--- ENTRIES SUPPLIED Enclosed Below ---
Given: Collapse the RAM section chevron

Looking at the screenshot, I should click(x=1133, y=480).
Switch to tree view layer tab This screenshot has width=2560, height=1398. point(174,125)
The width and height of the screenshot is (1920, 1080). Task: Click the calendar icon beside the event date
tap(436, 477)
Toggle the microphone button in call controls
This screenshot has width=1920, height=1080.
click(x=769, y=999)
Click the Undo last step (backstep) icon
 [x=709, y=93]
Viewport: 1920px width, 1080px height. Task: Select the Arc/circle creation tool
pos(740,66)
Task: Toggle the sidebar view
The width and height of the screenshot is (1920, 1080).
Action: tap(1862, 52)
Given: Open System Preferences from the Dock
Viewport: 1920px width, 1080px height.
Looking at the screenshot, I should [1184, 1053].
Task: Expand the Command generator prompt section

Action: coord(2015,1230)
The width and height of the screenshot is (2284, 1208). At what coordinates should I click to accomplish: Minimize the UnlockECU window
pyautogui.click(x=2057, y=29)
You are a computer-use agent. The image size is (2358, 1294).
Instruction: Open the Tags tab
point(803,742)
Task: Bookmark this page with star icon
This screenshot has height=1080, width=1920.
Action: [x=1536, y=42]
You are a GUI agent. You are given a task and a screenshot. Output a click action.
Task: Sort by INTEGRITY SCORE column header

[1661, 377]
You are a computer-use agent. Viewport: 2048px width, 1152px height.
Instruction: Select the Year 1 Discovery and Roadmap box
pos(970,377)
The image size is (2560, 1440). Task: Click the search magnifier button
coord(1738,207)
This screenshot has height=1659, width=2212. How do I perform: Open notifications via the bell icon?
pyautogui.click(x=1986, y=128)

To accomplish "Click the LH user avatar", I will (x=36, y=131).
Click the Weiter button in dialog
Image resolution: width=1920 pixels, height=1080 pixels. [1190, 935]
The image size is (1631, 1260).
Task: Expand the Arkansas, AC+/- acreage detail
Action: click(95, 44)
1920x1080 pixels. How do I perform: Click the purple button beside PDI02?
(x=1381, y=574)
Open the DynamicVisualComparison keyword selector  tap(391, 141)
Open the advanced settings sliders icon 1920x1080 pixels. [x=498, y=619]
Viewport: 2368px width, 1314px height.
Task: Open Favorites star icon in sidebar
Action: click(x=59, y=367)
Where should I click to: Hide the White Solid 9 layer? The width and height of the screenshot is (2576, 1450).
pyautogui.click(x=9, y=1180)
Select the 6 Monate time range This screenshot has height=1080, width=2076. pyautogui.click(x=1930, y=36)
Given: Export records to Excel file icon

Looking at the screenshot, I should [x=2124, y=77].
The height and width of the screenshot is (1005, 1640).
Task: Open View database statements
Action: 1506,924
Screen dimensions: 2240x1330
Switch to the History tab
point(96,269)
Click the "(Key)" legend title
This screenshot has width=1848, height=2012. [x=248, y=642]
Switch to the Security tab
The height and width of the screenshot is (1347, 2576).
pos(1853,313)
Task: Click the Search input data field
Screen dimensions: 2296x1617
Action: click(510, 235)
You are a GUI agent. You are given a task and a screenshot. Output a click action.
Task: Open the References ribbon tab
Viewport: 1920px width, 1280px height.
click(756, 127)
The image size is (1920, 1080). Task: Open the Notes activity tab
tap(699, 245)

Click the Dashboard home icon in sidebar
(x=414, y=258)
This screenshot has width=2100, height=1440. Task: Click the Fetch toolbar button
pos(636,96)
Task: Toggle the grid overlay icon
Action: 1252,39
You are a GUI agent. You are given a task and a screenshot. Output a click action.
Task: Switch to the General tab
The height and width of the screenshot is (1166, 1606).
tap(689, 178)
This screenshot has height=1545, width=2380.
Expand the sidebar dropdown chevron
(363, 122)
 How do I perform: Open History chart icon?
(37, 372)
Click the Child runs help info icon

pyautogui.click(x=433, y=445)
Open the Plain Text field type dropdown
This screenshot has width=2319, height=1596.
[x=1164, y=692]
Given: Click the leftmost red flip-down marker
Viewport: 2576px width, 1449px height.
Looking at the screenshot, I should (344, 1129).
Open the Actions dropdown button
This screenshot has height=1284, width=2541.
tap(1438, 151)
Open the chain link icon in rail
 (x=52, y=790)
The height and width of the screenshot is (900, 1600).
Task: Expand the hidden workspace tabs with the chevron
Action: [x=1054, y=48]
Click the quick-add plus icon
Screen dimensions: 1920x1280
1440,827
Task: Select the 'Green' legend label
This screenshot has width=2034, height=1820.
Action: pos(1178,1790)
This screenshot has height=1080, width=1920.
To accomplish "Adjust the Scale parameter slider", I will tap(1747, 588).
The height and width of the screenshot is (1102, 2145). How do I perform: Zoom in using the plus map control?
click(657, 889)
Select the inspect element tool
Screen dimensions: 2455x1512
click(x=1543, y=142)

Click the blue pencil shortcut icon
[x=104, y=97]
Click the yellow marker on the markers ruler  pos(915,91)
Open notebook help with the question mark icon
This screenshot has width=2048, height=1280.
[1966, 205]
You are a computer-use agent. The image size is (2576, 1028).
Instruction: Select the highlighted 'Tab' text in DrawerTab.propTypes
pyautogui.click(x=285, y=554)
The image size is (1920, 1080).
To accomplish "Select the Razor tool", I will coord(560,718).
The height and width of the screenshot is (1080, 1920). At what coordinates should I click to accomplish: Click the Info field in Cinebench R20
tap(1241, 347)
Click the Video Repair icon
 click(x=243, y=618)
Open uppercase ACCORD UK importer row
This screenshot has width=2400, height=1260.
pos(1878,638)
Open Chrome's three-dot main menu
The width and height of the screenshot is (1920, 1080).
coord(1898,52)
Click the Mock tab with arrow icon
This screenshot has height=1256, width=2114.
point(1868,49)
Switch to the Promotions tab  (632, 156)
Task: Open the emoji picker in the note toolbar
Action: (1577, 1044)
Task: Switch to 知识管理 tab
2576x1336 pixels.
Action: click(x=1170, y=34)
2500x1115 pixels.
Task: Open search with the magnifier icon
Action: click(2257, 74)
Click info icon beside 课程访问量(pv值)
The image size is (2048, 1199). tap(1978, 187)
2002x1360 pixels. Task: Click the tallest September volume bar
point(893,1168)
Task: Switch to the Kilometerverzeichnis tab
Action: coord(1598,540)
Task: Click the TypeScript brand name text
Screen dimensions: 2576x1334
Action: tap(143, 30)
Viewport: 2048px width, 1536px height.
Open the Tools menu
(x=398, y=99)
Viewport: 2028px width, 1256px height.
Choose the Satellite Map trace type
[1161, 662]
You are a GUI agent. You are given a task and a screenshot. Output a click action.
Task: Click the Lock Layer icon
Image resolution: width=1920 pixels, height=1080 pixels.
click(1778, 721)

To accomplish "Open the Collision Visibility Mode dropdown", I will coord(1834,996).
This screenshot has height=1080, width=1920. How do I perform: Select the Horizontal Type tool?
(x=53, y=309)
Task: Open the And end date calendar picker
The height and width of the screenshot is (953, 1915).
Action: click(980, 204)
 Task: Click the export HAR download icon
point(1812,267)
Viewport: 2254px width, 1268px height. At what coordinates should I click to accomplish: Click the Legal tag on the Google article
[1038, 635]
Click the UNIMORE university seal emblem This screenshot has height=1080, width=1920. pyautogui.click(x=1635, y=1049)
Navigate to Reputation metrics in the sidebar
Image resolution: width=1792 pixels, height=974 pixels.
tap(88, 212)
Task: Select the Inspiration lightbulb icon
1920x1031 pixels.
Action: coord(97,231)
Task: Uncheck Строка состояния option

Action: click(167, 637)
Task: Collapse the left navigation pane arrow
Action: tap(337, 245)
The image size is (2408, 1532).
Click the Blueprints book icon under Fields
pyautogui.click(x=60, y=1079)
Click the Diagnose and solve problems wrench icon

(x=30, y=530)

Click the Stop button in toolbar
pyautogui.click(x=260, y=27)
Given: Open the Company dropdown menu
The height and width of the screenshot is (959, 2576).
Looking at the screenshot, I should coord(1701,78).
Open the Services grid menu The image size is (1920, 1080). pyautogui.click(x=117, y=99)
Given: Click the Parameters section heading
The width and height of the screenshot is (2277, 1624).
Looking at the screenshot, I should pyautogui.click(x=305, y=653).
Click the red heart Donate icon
--- End of Enclosed ENTRIES SUPPLIED ---
WORK REQUEST:
Only the lines from the start of the material through the line containing "Switch to tree" belong in the answer, each copied exactly.

EXERCISE RESULT:
Given: Collapse the RAM section chevron

Looking at the screenshot, I should click(x=1133, y=480).
Switch to tree view layer tab This screenshot has width=2560, height=1398. point(174,125)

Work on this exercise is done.